• _本文_:
ジャパンナレッジ
シンガポールの第3代首相、政治家。初代首相リー・クアンユーの長男。ナショナル・ジュニア・カレッジを経て1971年にシンガポール国軍入隊。大統領奨学金と国軍海外奨学金を得てイギリスのケンブリッジ大学トリニティ・カレッジで学び、1974年に卒業。帰国後は国軍幹部として活躍しつつ、1978年にはアメリカ陸軍指揮幕僚大学で学び、1980年にはアメリカのハーバード大学ケネディスクールで行政学修士号を取得。1983年には史上最年少で准将に昇進する。
1984年に国軍を退役し、同年の国会総選挙で初当選して、通商・国防担当国務相(次官級)に就任。1985年に政府経済委員会委員長、1986年に通産相代行、1987年に通産相兼第二国防相に就任。1990年のゴー・チョクトンGoh Chok Tong(1941― )内閣成立に伴い副首相に就任し、2001年には財務相を兼任する。
2004年、第3代首相に就任して既存政治の延長線上で安定した政権運営を行うが、2011年国会総選挙では一党絶対優位体制を支えてきた与党「人民行動党」(PAP)の得票率が建国以来最低となる。このため2010年代を通じて、父親のつくりあげた国家発展を最優先させる統治モデルの修正に着手し、より民意を重視した政治への転換を図る。2024年にローレンス・ウォンLawrence Wong(1972― )を後継者として首相職を退任し、後見役である上級相に就任した。

• _作業課題_:
シンガポール第3代首相についての本文と、1.〜3.の記述が合っているかを判断してください。それぞれ「はい」か「いいえ」で答え、決め手となる本文の語句をそのまま引用すること。
1. 1974年にケンブリッジ大学トリニティ・カレッジを卒業した。
2. 1983年に史上最年少で少将に昇進した。
3. 2004年に第3代首相に就任した。
ここでは資料は使いません。

• _資料抜粋_:
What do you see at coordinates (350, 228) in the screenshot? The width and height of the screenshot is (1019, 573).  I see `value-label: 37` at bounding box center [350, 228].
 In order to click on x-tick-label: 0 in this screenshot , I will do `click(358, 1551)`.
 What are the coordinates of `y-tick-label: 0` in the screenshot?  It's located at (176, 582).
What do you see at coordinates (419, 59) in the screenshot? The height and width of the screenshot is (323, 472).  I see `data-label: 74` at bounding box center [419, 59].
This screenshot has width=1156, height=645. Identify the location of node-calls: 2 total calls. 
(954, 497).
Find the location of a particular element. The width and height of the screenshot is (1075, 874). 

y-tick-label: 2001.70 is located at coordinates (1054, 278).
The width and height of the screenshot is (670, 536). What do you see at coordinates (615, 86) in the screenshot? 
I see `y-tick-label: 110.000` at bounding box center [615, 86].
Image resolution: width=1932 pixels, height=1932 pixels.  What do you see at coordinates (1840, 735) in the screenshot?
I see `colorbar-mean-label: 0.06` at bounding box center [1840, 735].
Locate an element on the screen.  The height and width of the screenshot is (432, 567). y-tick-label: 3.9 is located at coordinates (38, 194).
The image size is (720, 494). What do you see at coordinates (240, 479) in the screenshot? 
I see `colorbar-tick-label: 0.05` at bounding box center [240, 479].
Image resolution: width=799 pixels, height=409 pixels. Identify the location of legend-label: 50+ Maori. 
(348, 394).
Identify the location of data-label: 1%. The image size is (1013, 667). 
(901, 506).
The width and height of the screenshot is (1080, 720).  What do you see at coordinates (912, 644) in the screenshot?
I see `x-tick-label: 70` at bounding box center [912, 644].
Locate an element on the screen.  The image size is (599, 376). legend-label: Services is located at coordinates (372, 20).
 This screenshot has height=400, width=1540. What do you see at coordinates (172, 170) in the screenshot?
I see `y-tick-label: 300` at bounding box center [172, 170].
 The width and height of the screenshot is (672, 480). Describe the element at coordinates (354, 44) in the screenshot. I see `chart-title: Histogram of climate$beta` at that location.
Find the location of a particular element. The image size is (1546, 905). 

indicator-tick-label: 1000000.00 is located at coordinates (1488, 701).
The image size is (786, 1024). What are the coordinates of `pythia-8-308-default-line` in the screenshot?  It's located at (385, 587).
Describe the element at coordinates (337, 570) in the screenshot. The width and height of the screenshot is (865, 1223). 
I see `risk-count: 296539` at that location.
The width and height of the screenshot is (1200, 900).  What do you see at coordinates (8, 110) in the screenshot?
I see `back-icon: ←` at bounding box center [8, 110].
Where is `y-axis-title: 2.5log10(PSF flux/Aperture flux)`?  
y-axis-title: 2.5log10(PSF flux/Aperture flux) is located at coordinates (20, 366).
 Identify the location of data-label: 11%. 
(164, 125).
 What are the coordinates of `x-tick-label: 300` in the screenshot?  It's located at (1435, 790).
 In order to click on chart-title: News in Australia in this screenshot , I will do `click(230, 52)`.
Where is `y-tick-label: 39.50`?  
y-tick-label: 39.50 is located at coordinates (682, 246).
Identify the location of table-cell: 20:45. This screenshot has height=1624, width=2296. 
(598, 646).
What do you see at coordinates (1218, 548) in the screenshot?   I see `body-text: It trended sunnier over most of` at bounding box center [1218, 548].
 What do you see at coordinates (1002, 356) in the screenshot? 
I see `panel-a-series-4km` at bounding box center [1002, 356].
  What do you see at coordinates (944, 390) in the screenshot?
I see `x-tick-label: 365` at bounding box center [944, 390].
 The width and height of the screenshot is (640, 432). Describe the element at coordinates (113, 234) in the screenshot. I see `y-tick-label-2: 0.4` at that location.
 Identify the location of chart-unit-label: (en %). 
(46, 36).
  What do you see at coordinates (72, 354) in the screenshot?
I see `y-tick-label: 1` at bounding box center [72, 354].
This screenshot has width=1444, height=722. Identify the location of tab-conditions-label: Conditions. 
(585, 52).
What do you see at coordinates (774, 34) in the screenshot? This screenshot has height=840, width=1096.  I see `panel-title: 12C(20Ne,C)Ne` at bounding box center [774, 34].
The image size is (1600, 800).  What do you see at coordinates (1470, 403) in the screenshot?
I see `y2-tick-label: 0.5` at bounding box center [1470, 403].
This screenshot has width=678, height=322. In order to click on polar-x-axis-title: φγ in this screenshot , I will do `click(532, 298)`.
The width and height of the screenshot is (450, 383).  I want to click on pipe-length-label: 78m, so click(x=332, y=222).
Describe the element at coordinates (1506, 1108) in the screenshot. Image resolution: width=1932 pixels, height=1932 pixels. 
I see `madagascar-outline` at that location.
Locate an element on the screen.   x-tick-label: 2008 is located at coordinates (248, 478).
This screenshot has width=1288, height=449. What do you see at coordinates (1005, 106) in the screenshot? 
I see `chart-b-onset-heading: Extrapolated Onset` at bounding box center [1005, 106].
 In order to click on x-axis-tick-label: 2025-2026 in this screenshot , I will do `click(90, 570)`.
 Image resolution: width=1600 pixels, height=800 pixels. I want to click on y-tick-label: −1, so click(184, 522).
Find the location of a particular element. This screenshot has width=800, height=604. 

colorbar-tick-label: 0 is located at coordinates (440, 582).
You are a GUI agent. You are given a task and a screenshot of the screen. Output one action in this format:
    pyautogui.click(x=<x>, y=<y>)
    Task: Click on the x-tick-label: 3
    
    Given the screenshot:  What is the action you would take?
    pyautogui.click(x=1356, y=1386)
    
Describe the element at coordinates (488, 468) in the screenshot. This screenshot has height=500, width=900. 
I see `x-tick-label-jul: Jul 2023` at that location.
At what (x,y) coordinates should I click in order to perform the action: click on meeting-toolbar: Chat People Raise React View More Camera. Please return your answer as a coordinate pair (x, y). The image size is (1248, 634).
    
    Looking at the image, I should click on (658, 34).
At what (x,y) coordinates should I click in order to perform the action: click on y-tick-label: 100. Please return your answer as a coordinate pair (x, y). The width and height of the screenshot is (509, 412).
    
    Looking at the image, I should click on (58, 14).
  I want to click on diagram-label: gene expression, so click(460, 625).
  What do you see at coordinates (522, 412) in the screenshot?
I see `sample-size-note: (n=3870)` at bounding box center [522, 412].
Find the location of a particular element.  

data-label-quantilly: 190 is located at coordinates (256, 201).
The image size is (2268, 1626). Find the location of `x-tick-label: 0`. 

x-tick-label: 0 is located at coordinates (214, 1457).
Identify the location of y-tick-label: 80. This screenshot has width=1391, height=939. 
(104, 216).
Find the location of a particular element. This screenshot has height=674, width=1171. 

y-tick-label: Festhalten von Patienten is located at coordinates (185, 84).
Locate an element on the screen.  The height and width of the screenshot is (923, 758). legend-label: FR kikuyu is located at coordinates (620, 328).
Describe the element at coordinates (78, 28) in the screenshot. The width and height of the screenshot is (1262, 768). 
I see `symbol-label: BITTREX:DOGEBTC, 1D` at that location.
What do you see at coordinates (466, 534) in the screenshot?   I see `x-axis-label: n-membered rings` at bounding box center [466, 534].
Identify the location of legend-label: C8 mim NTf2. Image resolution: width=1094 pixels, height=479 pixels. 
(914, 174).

• _解答_:
1. はい。「イギリスのケンブリッジ大学トリニティ・カレッジで学び、1974年に卒業」
2. いいえ。「1983年には史上最年少で准将に昇進する」
3. はい。「2004年、第3代首相に就任して」